Diagram — the real call graph
System design — mechanism, invariant, trade-off

The merged graph operates as a unified orchestration layer where a single DiscoveryState dictionary flows through sequenced nodes, each returning declared fields to prevent silent data loss. Execution begins with plan_targets, which reads the discovery_cursors table to rotate sub-niche indices per vertical, advancing the cursor atomically so successive ticks explore fresh framings. A resolver then picks active channels from DEFAULT_SOURCES (normally just launchfeed) while explicitly forbidding the synthetic brainstorm source — _SYNTHETIC_SOURCES is a frozen set ensuring LLM-fabricated candidates are never persisted. For the seed-query path, _brainstorm_direction accepts a MicroVertical with its seed_query, keyword_signals, and optional sub_niche, calling the DeepSeek model to brainstorm up to twenty candidates; failure there returns an empty list with a log warning, maintaining a fail-soft posture. Real-data sources like launchfeed and commoncrawl then run in parallel waves, with per-host concurrency caps (DEFAULT_PER_HOST) that let different hosts run simultaneously while capping each individually to avoid resource exhaustion.
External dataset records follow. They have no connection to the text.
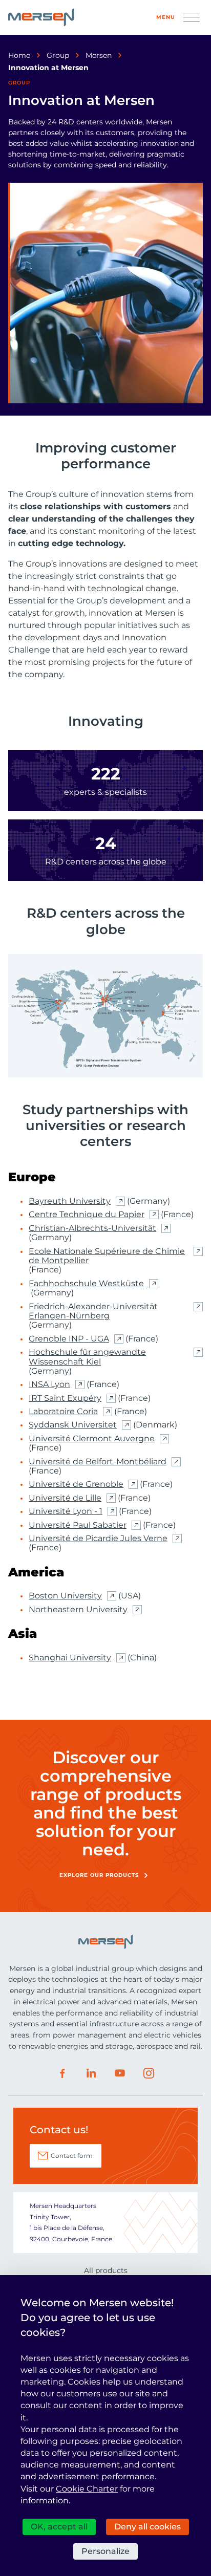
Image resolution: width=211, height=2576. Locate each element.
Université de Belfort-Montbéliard (97, 1461)
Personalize (105, 2551)
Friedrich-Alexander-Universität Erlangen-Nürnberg (93, 1311)
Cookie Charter (87, 2489)
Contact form (72, 2155)
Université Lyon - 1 (65, 1511)
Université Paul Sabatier (77, 1525)
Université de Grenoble (76, 1484)
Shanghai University (70, 1657)
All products (106, 2270)
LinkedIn (91, 2073)
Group (58, 55)
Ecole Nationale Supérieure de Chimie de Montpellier (107, 1256)
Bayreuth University (70, 1201)
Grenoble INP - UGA (69, 1339)
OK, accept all (59, 2526)
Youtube (120, 2073)
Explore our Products (99, 1875)
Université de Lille (65, 1498)
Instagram (148, 2073)
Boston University (65, 1595)
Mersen (99, 55)
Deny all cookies (147, 2526)
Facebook (62, 2073)
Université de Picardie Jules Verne (98, 1538)
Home (19, 55)
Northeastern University (78, 1609)
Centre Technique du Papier (86, 1214)
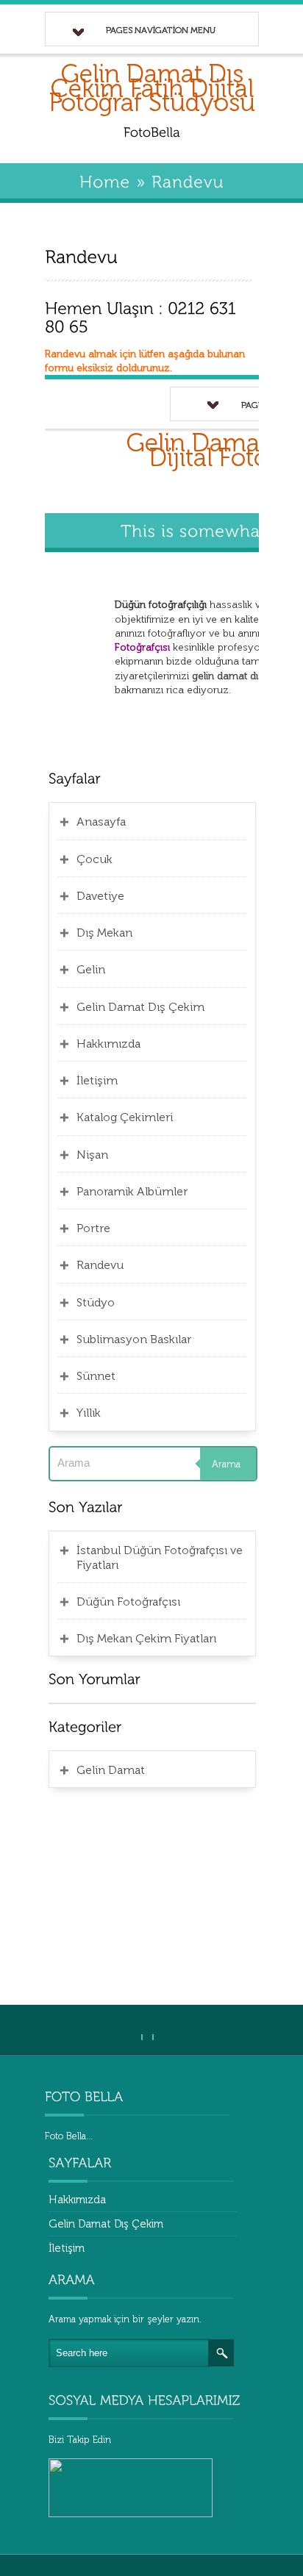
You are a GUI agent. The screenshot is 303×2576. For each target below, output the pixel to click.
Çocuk (94, 859)
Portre (93, 1228)
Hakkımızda (108, 1044)
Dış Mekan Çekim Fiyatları (146, 1638)
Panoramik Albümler (132, 1191)
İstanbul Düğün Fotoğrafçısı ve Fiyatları (159, 1557)
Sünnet (95, 1376)
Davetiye (100, 896)
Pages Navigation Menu (160, 30)
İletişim (97, 1080)
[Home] (104, 179)
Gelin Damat (110, 1770)
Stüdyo (95, 1302)
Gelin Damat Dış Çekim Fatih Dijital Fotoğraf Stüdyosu (152, 88)
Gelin (90, 969)
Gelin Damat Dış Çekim (140, 1007)
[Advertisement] (152, 1894)
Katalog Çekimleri (124, 1117)
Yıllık (88, 1413)
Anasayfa (101, 822)
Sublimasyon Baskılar (133, 1339)
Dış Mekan (104, 933)
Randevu (100, 1265)
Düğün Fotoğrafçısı (128, 1602)
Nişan (92, 1155)
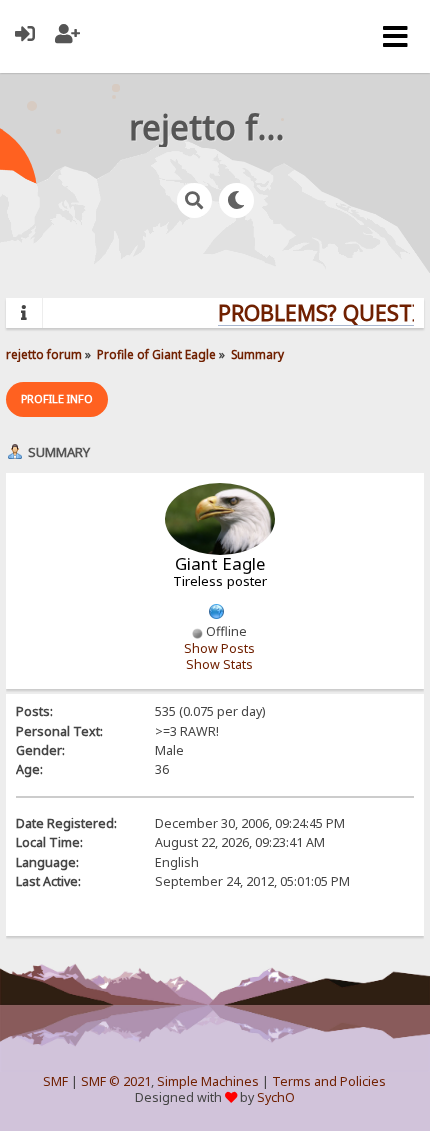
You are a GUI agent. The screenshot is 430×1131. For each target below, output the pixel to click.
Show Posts (219, 648)
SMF (55, 1081)
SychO (276, 1097)
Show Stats (219, 664)
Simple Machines (208, 1081)
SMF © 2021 (116, 1081)
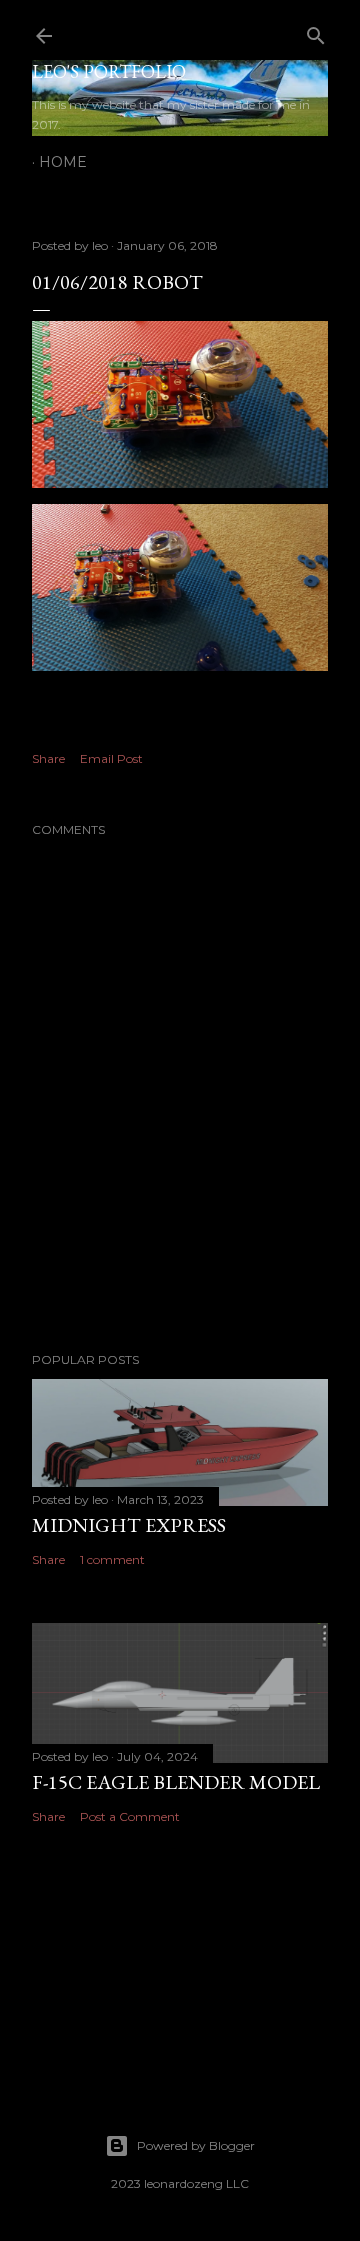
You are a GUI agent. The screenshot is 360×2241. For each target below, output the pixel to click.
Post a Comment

The invariant the design preserves is a write boundary against synthetic data: the companies table refuses LLM-invented rows, and the brainstorm channel is hard-stripped in the discover node so it cannot be re-enabled per-run. Only the seed_query channel—ex‑company_discovery—is sanctioned for persist-eligible brainstorming because it is grounded by the resolver’s source selection. Additionally, the cursor’s atomic read-and-advance (_read_and_advance_cursor) ensures each vertical’s sub-niche rotation is exactly-once per tick, avoiding repeated recommendations of the same niche. The state dictionary’s declared return fields act as a structural invariant: any node that returns an undeclared field is caught at composition time, eliminating the old problem of silently dropped data when two subsystems serialized different shapes.

The key trade-off is unified state machine vs. separate isolated graphs. The merged design rejects the obvious alternative of keeping two independent pipelines—one for seed-query lead gen and one for vertical-scraping—which would have required costly inter‑graph coordination (e.g., shared databases, reconciliation jobs) to avoid duplicate companies or conflicting scoring. Instead, a single DiscoveryState and a resolver that selects channels based on a set of sources (_ATS_PATH_SOURCES for multi-source waves vs. pure seed-query) allow the system to reuse deduplication, scoring, and persistence logic across both paths. The cost this rejection avoids is the operational overhead of synchronization: separate graphs would need explicit idempotency keys, cross‑system dedup tables, and manual error propagation—each a source of eventual inconsistency. The merged design pays the price of a slightly larger state object and more complex cursor management (the discovery_cursors DDL and per-vertical rotation), but eliminates whole classes of silent drop and double‑write bugs.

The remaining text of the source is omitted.